31. The method of claim 30, wherein the nucleic acid is amplified in (b) with

(i) a first primer comprising: (a) the nucleotide sequence of SEQ ID NO:1; or (b) a sequence which is at least 85% identical to the nucleotide sequence of SEQ ID NO:1; or (c) a complement of (a) or (b); and

(ii) a second primer comprising: (a) the nucleotide sequence of SEQ ID NO:2; or (b) a sequence which is at least 85% identical to the nucleotide sequence of SEQ ID NO:2; or c) a complement of (a) or (b).

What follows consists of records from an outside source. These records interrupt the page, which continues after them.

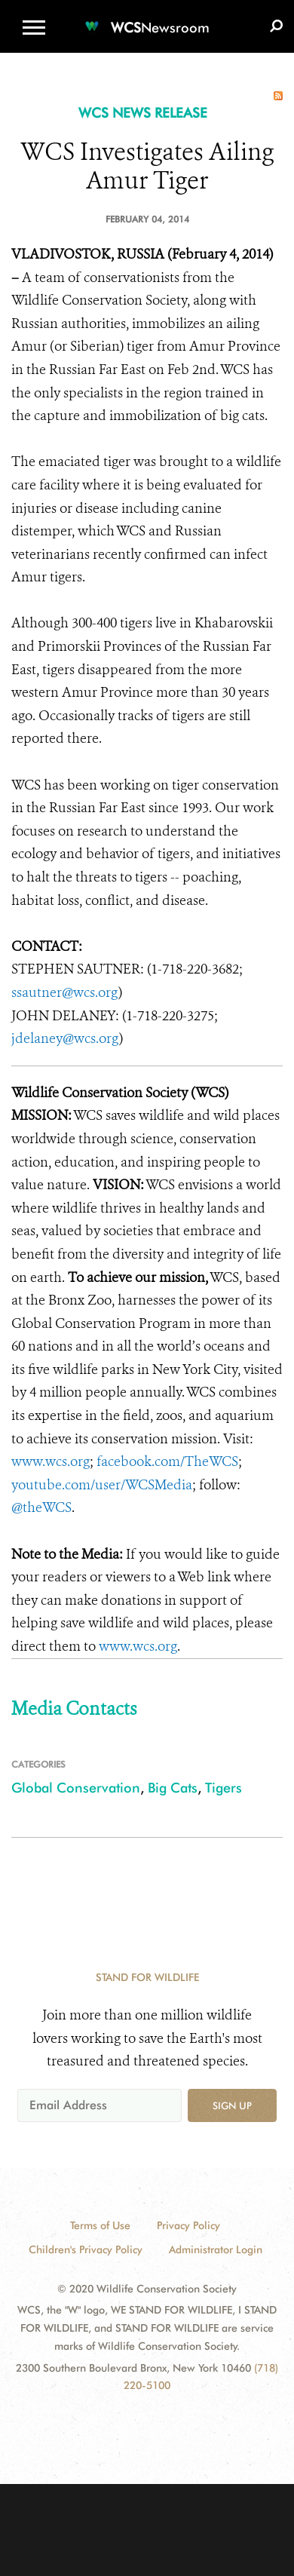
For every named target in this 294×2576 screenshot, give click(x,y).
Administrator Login (215, 2249)
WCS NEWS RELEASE (142, 113)
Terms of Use (100, 2225)
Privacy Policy (188, 2225)
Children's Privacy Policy (85, 2249)
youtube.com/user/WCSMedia (101, 1485)
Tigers (223, 1788)
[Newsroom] (147, 18)
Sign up (232, 2105)
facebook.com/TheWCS (167, 1461)
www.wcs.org (50, 1461)
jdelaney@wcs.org (65, 1038)
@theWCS (41, 1507)
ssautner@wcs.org (64, 992)
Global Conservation (75, 1788)
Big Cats (173, 1788)
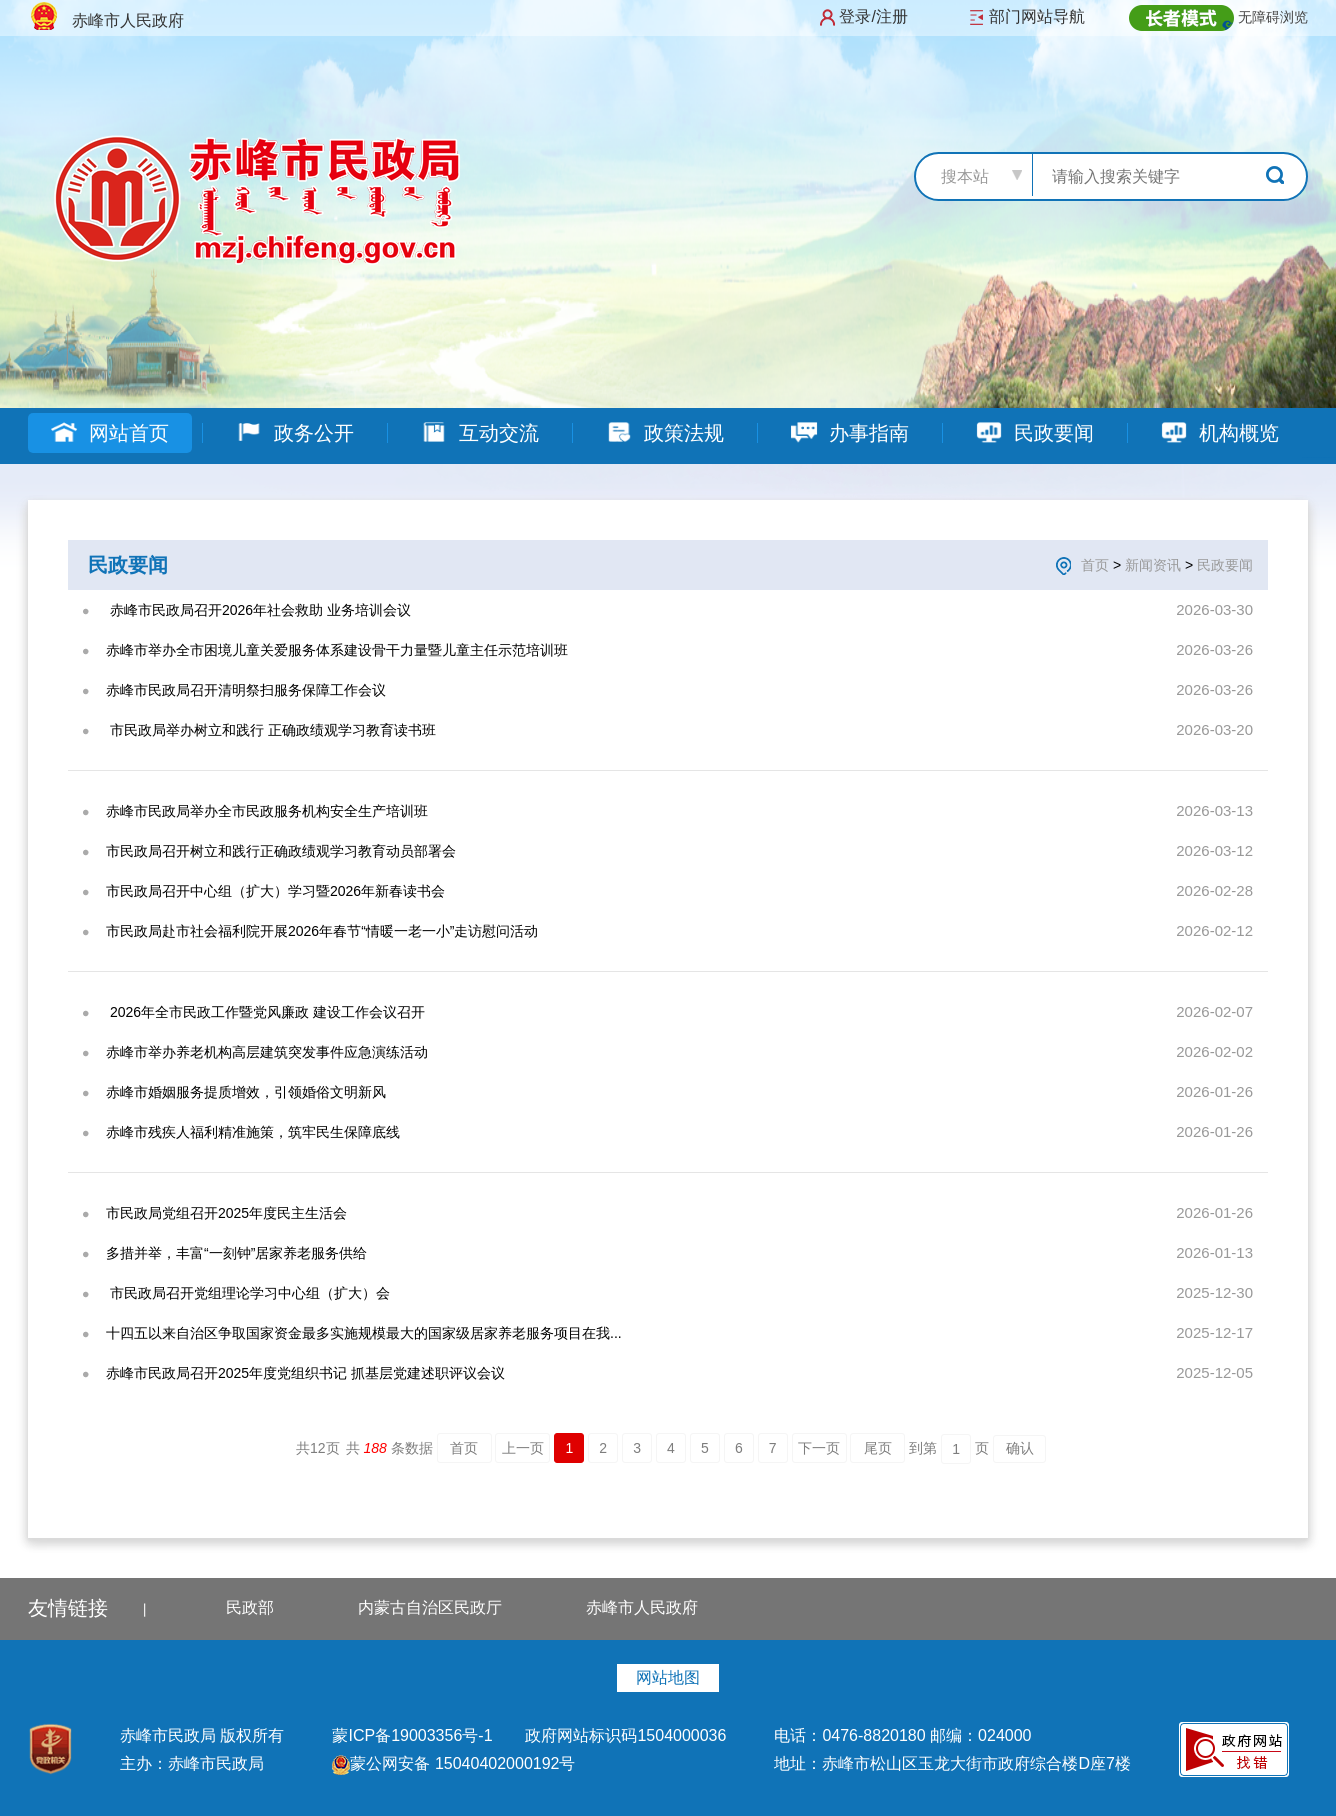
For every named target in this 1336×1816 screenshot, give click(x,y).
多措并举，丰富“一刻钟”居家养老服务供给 (236, 1253)
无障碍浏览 (1273, 17)
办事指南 (849, 433)
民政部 (250, 1607)
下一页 (819, 1448)
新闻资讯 (1153, 565)
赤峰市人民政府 (642, 1607)
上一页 (523, 1448)
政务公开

32. A kit for amplifying the sequence or part of the sequence of a Staphylococcus tuf gene, wherein the kit comprises

(a) at least one oligonucleotide primer according to claim 16; and

(b) components suitable for performing a nucleic acid amplification reaction.

33. The kit of claim 32, wherein (a) has a length of 10-70 nucleotides.

34. The kit of claim 32, wherein (a) consists of a sequence of any of SEQ ID NOs: 1-4.

35. A method of amplifying the sequence or part of the sequence of a Staphylococcus tuf gene, wherein the method comprises contacting the sequence or part of the sequence of a Staphylococcus tuf gene with an oligonucleotide primer according to claim 16.